YOUR GOAL
Repeat the data that follows in full. Do not include the pictures.
☆ ☆ ☆
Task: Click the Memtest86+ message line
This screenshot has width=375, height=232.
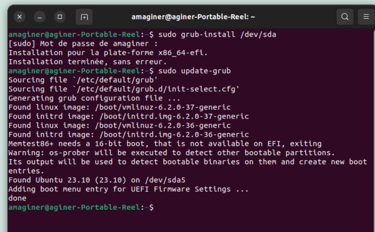Action: [165, 143]
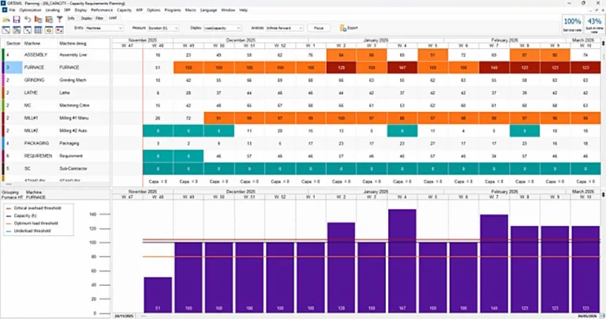This screenshot has height=319, width=606.
Task: Click the W 7 purple bar in chart
Action: coord(494,264)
☆ ☆ ☆
RESULT FOR THIS TASK
Task: Click the Memtest86+ message line
This screenshot has width=375, height=232.
Action: [165, 143]
This screenshot has height=319, width=606.
Task: Click the W 7 purple bar in chart
Action: coord(494,264)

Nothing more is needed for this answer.